Monday December 9, 4:40pm

Later that afternoon, a young ITV reporter, Joe Pike, questioned the UK Prime Minister Boris Johnson about the picture of the boy. “Have you seen the photo, Prime Minister?” Pike asked, gesturing at it on his phone. Without glancing at it, Johnson replied: “I haven’t had a chance to look at it. I’ll look at it later.” When Pike persisted, the prime minister took the journalist’s phone and pocketed it. The video of the encounter has now been viewed 11.4 million times.

 

Monday December 9, 8pm
As the evening of December 9 wore on, criticism of Johnson’s response mounted, and news outlets around the world began picking up the story. “A journalist tried to show Boris Johnson a photo of a sick child on the floor of a British hospital. The prime minister took his phone,” a Washington Post headline ran.

Monday December 9, 10pm

In apparent response to the bad press surrounding the boy’s picture, Conservative bots and trolls began to mobilize. One woman’s Facebook account in West Sussex, hundreds of miles away from Leeds, claimed that the boy’s mother had faked the photo.
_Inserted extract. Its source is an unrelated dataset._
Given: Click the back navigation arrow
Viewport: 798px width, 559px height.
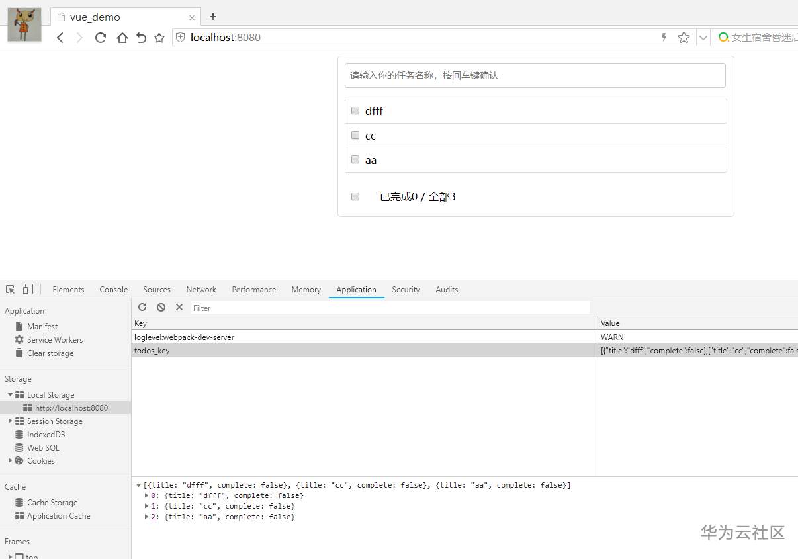Looking at the screenshot, I should [x=60, y=38].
“Very interesting,” the woman’s post began. “A good friend of mine is a senior nursing sister at Leeds Hospital – the boy shown on the floor by the media was in fact put there by his mother who then took photos in her mobile phone and uploaded it to media outlets before he climbed back on to his trolley.”

On Twitter, prominent right-wing journalist Allison Pearson tweeted: “So I have detailed explanation from paediatric nurses explaining why photo of child on the floor is “100% faked. I will put in @Telegraph on Weds,” Pearson’s promised article hasn’t yet materialized, and she later deleted the tweet.

Tuesday December 10, 12am

A Twitter account with the handle @medwar93 then claimed to be “a former paediatric A&E and PICU nurse” and tried to debunk the image by suggesting the boy’s oxygen mask looked staged. Another Twitter user noticed that @medwar93 had also claimed to work “in supply chain” for Jaguar Land Rover for 35 years.

 


Another popular post called the boy’s situation “a fake story” and claimed the boy’s mother was a Labour activist who “used her childs [sic] poor health to score a political point by placing him on the floor.”

Tuesday December 10, 3am

Marc Owen Jones, an Assistant Professor in Digital Humanities at Hamad bin Khalifa University, Doha, was among the first to notice how the posts were being picked up.
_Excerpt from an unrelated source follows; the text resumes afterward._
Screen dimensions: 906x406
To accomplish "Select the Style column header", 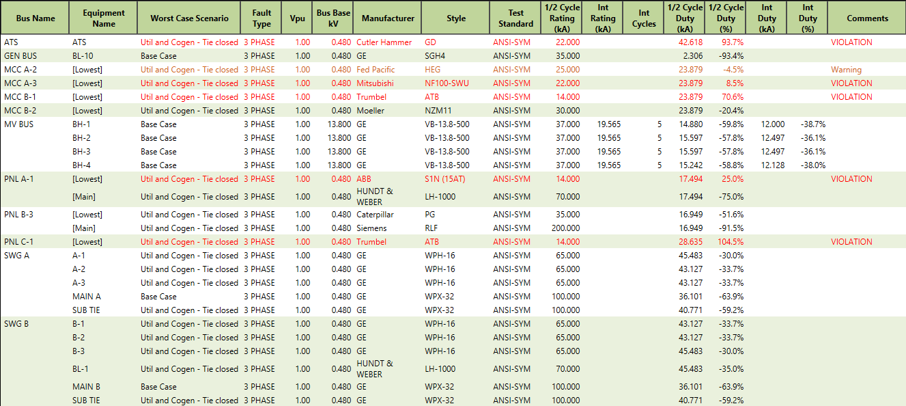I will [x=455, y=18].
Tweeting in the middle of the night, Jones said: “The exact same tweet is mentioned on dozens of fairly dodgy looking Facebook accounts,” he said. “Hello multi-use bots.” Jones also commented on Pearson’s involvement: I’ll wager @allisonpearson is perhaps the most influential proponent of the faked floor theory,” he tweeted.

Tuesday December 10, 7pm

It emerged that five Conservative candidates joined in the fray, using social media to spread claims the boy’s story had been faked or staged. The Guardian spoke to a woman who wrote a post claiming to be a nurse, who said her account had been hacked. “I was hacked. I am not a nurse and I certainly don’t know anyone in Leeds,” she said. “I’ve had to delete everything as I have had death threats to myself and my children.”

Tuesday December 10, 11pm

The BBC’s Newsnight program tracked down the woman who posted the first fake story to her Facebook account. She told the BBC her account had been hacked. Digging deeper, newsnight found that the woman’s son, Oliver Hepburn, was also Facebook friends with the Conservative health secretary, Matt Hancock.

 

As tensions ran high, the false narratives claiming that a boy’s suffering in an overstretched hospital was staged, created a trick-mirror atmosphere where nothing seemed true.
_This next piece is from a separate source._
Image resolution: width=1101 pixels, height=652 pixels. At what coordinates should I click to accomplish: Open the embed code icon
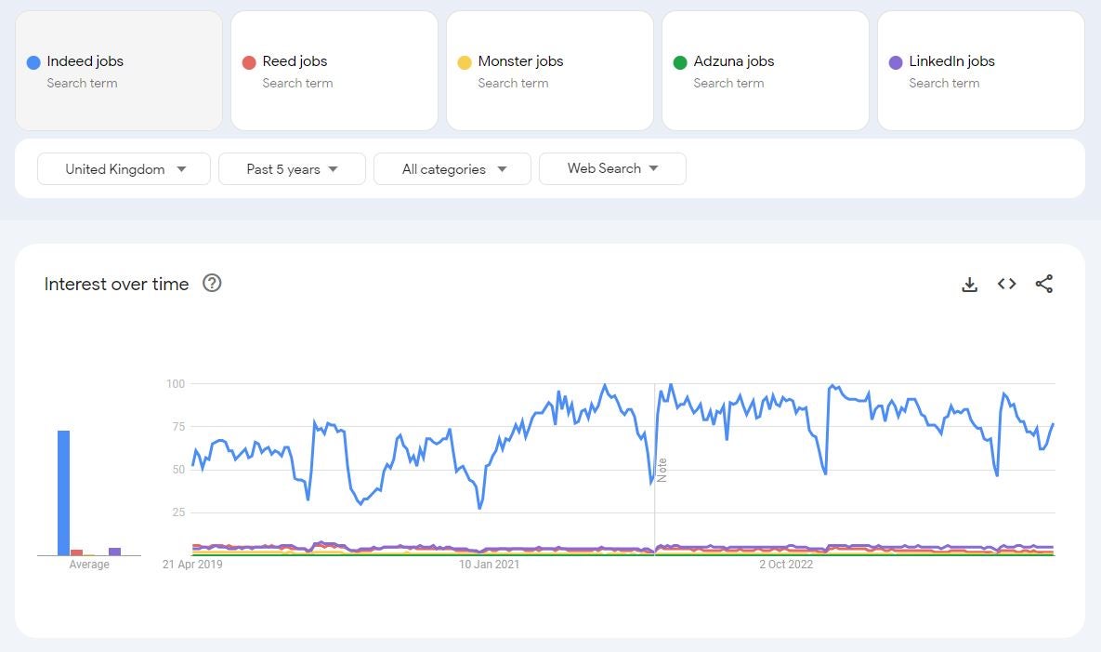tap(1006, 285)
The UK’s independent fact-checker confirmed there was no evidence Jack’s photo was staged.

On 10 December, the Editor of Yorkshire Evening Post, James Mitchinson, wrote an open letter to his readers in response to accusations Jack’s story was faked.

“Because it is irresponsible – and reckless – to take one person’s word and take it as fact, we immediately checked the veracity of the assertion with the hospital. That’s not a boast, by the way, just bog-standard journalism,” Mitchinson wrote.

“What we are dealing with is quite simply: a very poorly little boy in a place that cannot give him the care he needs.”

“Whatever you do, do not believe a stranger on social media who disappears into the night.”